▶ Supplied passage:
+ + + + + + +

The validations.rs module is essential for ensuring the integrity of transactions, as it contains functions dedicated to validation. A key function in this module is process_mempool, which examines each transaction post-verification and aggregates the valid ones into a final vector for block inclusion. The function starts by receiving a path to the mempool and initializes an empty vector, valid_txs, to store validated transactions. It iterates through each transaction in the mempool directory, checking whether each path is a file and, if so, deserializing the transaction. It assesses the script type of each transaction and validates accordingly: transactions with a v0_p2wpkh script are validated using p2wpkh_script_validation, while those with a p2pkh script use p2pkh_script_validation. Transactions that fail validation are skipped, and the function proceeds to the next one. The function verifies the locktime of each transaction, comparing it against the current time. If the locktime isn't valid, the function skips to the next transaction. It also calculates the transaction fee using verify_tx_fee and checks for double spending with check_double_spending. Transactions identified as double spends are similarly bypassed. If a transaction passes all these checks, it is added to the valid_txs vector. The function ultimately returns this vector, containing all the valid transactions along with their txid, wtxid, and transaction fee.

Pseudo code:
  • Initialize an empty vector valid_txs to store valid transactions.
  • Iterate over each transaction in mempool.
  • For each transaction, check if the path is a file.
  • If the path is a file, convert the path to a string.
  • Deserialize the transaction from the file.
  • Initialize is_valid, txid, and wtxid variables.
  • Check the script type of the transaction's first input's previous output.
  • If the script type is v0_p2wpkh, validate the transaction using the p2wpkh_script_validation function. If the transaction is valid, set is_valid to true and update wtxid and txid.
  • If the script type is p2pkh, validate the transaction using the p2pkh_script_validation function. If the transaction is valid, set is_valid to true and update txid.
  • If the transaction isn't valid, skip the current iteration and move to the next transaction.
  • Check if the transaction's locktime is valid by comparing it to the current time.
  • Calculate the transaction fee using the verify_tx_fee function.
  • Check for double spending using the check_double_spending function.
  • If the transaction passes all the checks, add it to the valid_txs vector.
  • Finally, return the valid_txs vector containing all the valid transactions.

Another vital function within the validation framework is verify_signature, which is invoked during the p2pkh_script_validation and p2wpkh_script_validationand when the script reaches the OP_CHECKSIG operation. This function is essential for verifying the authenticity of signatures for both transaction types. It accepts three parameters: the signature, the public key, and the serialized transaction. The process begins by stripping the sighash type from the DER-encoded signature. The function then instantiates a new secp256k1 context for cryptographic operations. Using the double_sha256 function, it hashes the serialized transaction to create a Message object from this hash. It also constructs a PublicKey from the provided bytes and a Signature from the DER-encoded bytes of the signature. The core of the function is its ability to verify the signature against the Message and PublicKey using the verify_ecdsa method from the Secp256k1 crate. If the verification confirms the signature's validity, the function returns true; otherwise, it returns false.

Pseudo code:
  • Remove the sighash type from the signature.
  • Create a new instance of the secp256k1.
  • Hash the serialized transaction using the double_sha256 function.

+ + + + + + +

▶ Objectives:
(1) In the transaction validation write-up, which function checks a transaction for double spending?
(2) Write the next part of the transaction validation write-up, picking up after its last line.

▶ Source material:
+ + + + + + +

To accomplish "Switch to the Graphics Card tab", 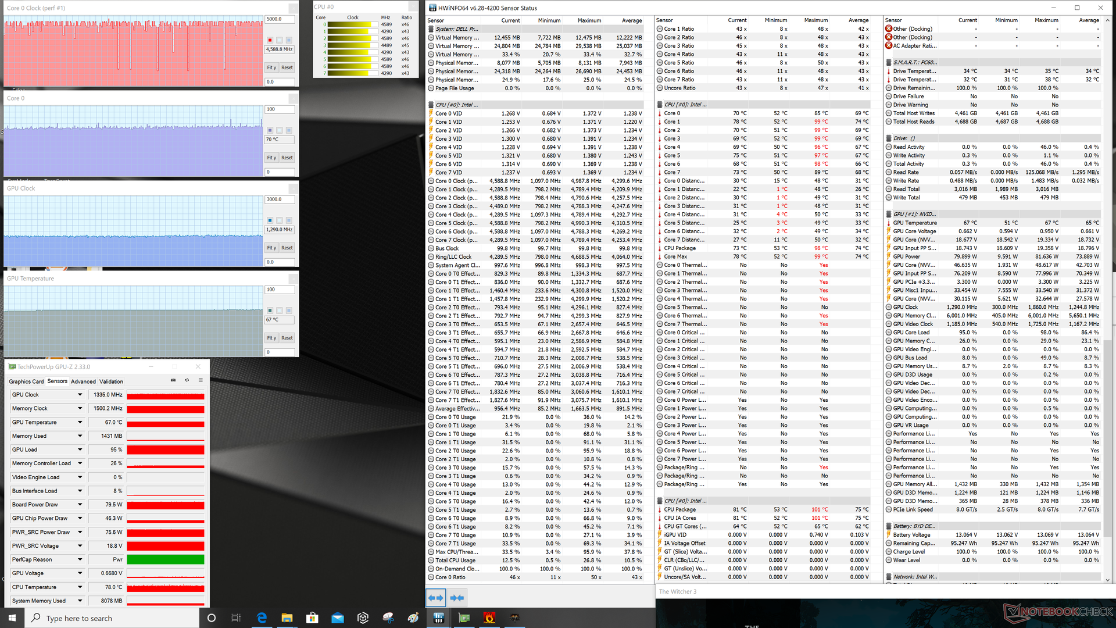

+ + + + + + +

▶ Answers in order:
(1) check_double_spending

(2)
  • Create a Message from the hash.
  • Create a PublicKey from the provided public key bytes.
  • Create a Signature from the provided signature bytes.
  • Verify the signature against the message and the public key using the verify_ecdsa method of the secp256k1.
  • If the signature is valid, return true, otherwise return false.

The next two functions are among the most crucial in the script, tasked with identifying valid transactions. It's important to note that due to time constraints and my focus on preparing my proposal, I ended up duplicating the code that executes the scriptpubkey_asm OP codes across different parts of the script. Ideally, this logic should have been encapsulated in a single function and called within each transaction validation function to maintain DRY (Don't Repeat Yourself) principles. Unfortunately, I did not manage to implement this improvement, but it remains a notable aspect for future improvements!

The p2wpkh_script_validation function is key in determining the validity of p2wpkh transactions. It utilizes a stack to manage data and iterates over each input within the transaction. For every input, it retrieves the witness data, which typically includes the signature and the public key. This function executes operations akin to those found in a p2pkh locking script, involving steps such as duplicating the top item on the stack, hashing it, comparing the top two items, and verifying the signature. If the signature is authenticated successfully, the function pushes a 1 onto the stack to signify a valid input. However, the function also includes robust error handling: if the stack either contains more than one item or is empty after processing, it returns an error, indicating a validation failure. Finally, the function serializes the transaction and computes the hashes necessary to generate the wtxid and the txid. It then reverses the bytes of these identifiers before encoding them in hexadecimal and then returning them, along with the transaction's validity status.

Pseudo code:
  • First initialize an empty stack.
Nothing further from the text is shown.